As you may or may not be aware, with the release of Safari 3.1 for the Mac, Apple started offering Safari for Windows as an optional install through its Windows updater for iTunes/Quicktime.
Initially, Safari was offered in the Updates list, with the selection check box already selected. So if the user simply clicked ‘Install’, Safari would be installed. It looked like this:
When that happened, many of the usual Windows/Microsoft shills got up in arms against this ‘heinous crime’. Most vocal however was Mozilla’s CEO, and of course he got the most attention.
Initially, I agreed that it’s not exactly good to offer new software as an update.

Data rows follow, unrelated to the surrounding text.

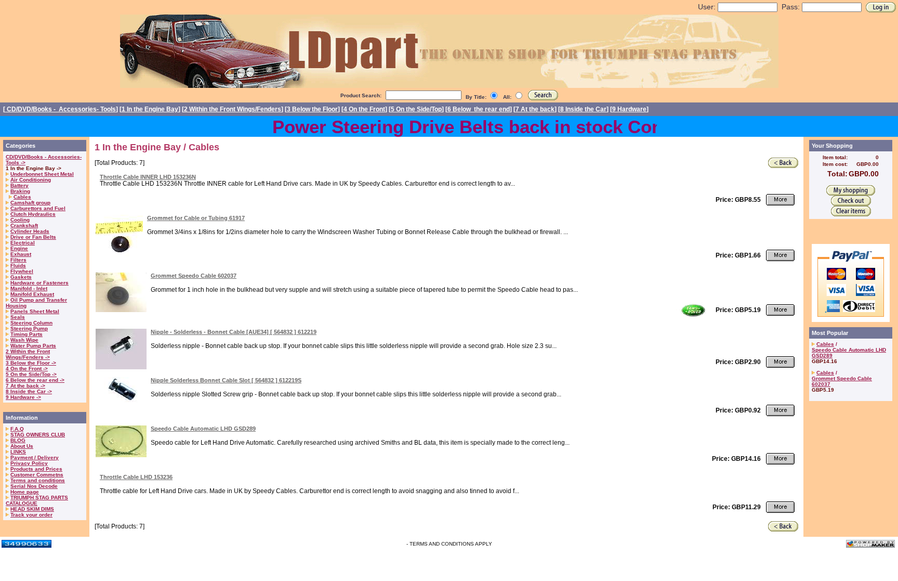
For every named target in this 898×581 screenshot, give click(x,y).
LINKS (18, 452)
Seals (17, 317)
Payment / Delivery (34, 457)
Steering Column (31, 323)
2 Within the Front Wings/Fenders (232, 109)
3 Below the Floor (312, 109)
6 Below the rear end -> (35, 380)
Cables (22, 197)
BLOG (17, 440)
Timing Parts (26, 334)
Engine (19, 248)
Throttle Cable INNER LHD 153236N (148, 177)
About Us (21, 446)
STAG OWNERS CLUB (37, 434)
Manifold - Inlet (28, 288)
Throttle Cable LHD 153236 (136, 477)
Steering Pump (29, 328)
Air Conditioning (30, 180)
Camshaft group (30, 202)
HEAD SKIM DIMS (32, 509)
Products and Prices (36, 469)
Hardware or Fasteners (39, 283)
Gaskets (21, 277)
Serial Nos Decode (34, 486)
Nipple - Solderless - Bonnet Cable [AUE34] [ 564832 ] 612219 (233, 332)
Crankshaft (24, 225)
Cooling (20, 220)
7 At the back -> (25, 386)
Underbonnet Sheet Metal (42, 174)
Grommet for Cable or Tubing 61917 (196, 218)
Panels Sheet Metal (34, 311)
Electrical (22, 243)
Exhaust (20, 254)
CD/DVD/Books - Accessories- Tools (60, 109)
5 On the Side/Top (416, 109)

With the release of Safari 3.1.1, Apple modified their update panel to have a separate pane for new software and it was clearly labelled as ‘New Software’.

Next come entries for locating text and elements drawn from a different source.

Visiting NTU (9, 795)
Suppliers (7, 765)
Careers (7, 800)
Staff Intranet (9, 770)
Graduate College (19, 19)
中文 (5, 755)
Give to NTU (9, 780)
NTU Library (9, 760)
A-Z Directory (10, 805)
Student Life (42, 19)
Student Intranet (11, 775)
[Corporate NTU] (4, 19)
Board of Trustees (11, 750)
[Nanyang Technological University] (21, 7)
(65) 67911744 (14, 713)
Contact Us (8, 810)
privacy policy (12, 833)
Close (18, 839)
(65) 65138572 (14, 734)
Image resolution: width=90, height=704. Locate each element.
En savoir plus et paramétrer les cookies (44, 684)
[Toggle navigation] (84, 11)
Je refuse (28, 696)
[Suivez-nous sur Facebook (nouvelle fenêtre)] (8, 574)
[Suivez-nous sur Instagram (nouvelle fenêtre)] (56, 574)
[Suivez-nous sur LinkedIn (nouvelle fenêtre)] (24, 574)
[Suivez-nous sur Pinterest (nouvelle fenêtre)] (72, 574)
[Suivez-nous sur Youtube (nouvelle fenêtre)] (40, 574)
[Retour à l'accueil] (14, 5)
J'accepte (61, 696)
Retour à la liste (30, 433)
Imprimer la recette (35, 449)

As far as I’m concerned, this change addressed all the concerns that I had about the previous behaviour. Safari is now labelled as New Software for those who hadn’t previously installed it. So it’s now completely up to the user to decide and opt-out of the install. And even if you install it by mistake, there is no harm done to you as a user. If you don’t actively launch it and mean to use it, it just sits there on your hard drive doing nothing. It wouldn’t affect your system in any way (other than the miniscule space it occupies on the hard drive). It doesn’t launch automatically and it doesn’t set itself as the default browser without your knowledge.
However, it’s still not all well in Mozilla-land (and quite a few other blogs). Few of Mozilla’s people spoke up about this recent change and they’re still not satisfied. They want Apple to set the check box as unchecked by default and make it up to the user to opt-in on the install.
The recent whining makes me almost sure that if Apple were to make this small change and unchecks the box by default, Mozilla people would still whine and would probably want Apple to stop offering Safari altogether.
In the early days, Mozilla with its Firefox browser was perceived as the underdog or the David that is standing up to Microsoft’s Goliath with its default Windows browser IE. Many, many webmasters like me pushed Firefox and managed to convince their visitors to switch to it. Firefox’s browser share rose and now it’s reported to have a world market share of 17%. I pushed Firefox on my site too. At one point, the site sat for three whole days on the top of Firefox’s referrers list. I still have the link to Firefox on the site’s home page. The effect of this support shows in my logs. According to my stats, Firefox users comprise 38% of the site’s users, double the average that Firefox enjoys. So my efforts have been very effective in supporting the Mozilla Foundation.
However, this recent whining and bitching by the Mozilla people is starting to annoy me. They are being selfish, greedy people. You may not know this, but Mozilla makes a ton of money from having people use its free browser. They make that money from search engines (like Google) that pay a referral fee to browser makers that send their users to Google’s search engine.
Obviously, Mozilla’s people are afraid that if Safari gains market share, that would mean that it could take some of that share from Firefox.
Personally, I don’t care about one company or the other. Apple has billions in the bank and Mozilla is making tens of millions of dollars per year (for a supposedly non-profit organization). So neither is poor and neither needs my support.
I’m supporting alternative browsers (alternative to IE) for purely selfish reasons and I believe you should too.
I’m a webmaster/developer. I create websites. I would absolutely love it if each of the four major browser engines (IE, Safari’s Webkit, Firefox’s Gecko and Opera) gets an even 25% market share. This way, no single browser would have a commanding market share, and web developers like me wouldn’t have to cater to a specific browser.
In a world where all the browsers have an equal market share, it wouldn’t make sense to cater to any one of them. Web developers would create websites according to standards and it would be the browser’s job to be compatible with these standards. This equality would benefit the internet community as a whole. It would take away any control that any browser maker would have on any part of the internet.
This benefits the users in an indirect way. As a user, you would have the choice of whichever browser you would prefer to use and all sites would work with it equally well. It would push browser makers to compete for your attention. Competition would mean better browsers and better features. When Microsoft had 90%+ market share, it stopped developing its browser and disbanded its IE group. The browser market stagnated and there was nothing new until Firefox came into the equation.
So think about where you stand.
To help my wishes come closer to becoming true, I’ve changed the way I support Firefox. It’s still linked to on my site, but now it has to share attention with a link to Safari’s download page.
For those of you who haven’t tried Safari for Windows, I suggest you give it a try. It’s fast, very fast. It’s elegant and the most standard compliant browser out there. It renders pages like Safari for the Mac, which in my opinion is the most beautiful web page rendering style there is.